I'll outline the process:
0. You have all bases producing well by working mins at 5-10 forest squares for each base using crawlers. 1. Send all your additional crawlers to the base where you want finish the SP (I will refer to this as the SP base). 2. If you haven't finished a prototype of your highest armor crawler you will want to do so (you can use already built crawlers to speed this process as well). Most efficiently at a base <=3 squares from the SP base so on the turn it's built it can immediately move to the SP base via road and be added to the mineral stockpile. 3. Take note of the cost of the SP you wish to build. I'll use Weather Paradigm for this example, which is 20 rows. Note i measure the cost in rows because the actual mineral cost will vary depending on your industry SE settings (ie it would be 220 min for Sparta or 200 min with planned). With this number you can tell how many crawlers you will need: a S-1-1 crawler is 3 rows, a S-2-1 is 5 rows, etc... Upgrade as many crawlers as needed or you can afford to the newly prototyped model in the SP base square (or alternatively the turn before upgrade crawlers working squares next to the base square and set them back to work. They will be able to move into the SP base next turn when you start building the SP.) 4. Set production of the SP base to the SP you want. 5. Now the actual crawler rushing.
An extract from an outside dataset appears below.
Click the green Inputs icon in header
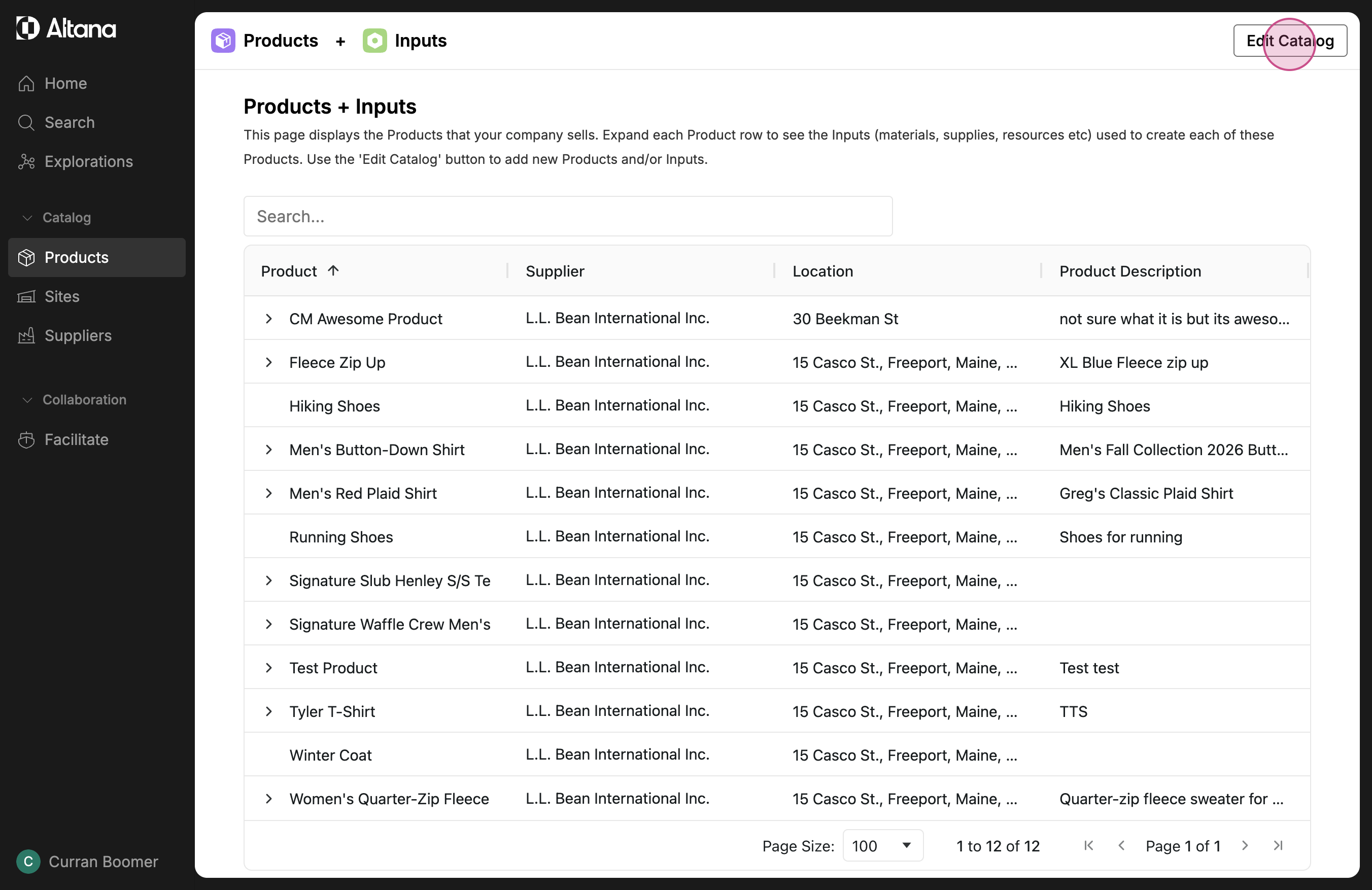The image size is (1372, 890). (x=374, y=41)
Any crawlers that have already used their movement (either moving or upgrading) you must manually select from the SP base menu and then hit 'O' just as if you where harvesting with them. Select the option to add to the Secret Project. Any crawlers that aren't in the base square and you wish to add you can move them into the base square and the dialogue will pop up automatically. You can add more crawlers than needed so be careful! Don't forget the SP base is also producing 10-20 min so you don't need to pay those if its is close.
A few tips that might help. 1. I rename all my crawler designs in the design workshop (hotkey: U) to include the number of rows they require to build. (so "Synthmetal Crawlers" become "Supply (S-2-1)(5rows)".) I actually do this will all my units but it is a lot of micro management for not a lot of gain, so you may want to forgo that step if micro management isn't your thing. 2. You can assign crawlers to harvest even with zero movement points by hitting 'O' with them selected. This means if a base builds a crawler and all the adjacent squares are worked you can "push out" a crawler and still have both of them working that turn.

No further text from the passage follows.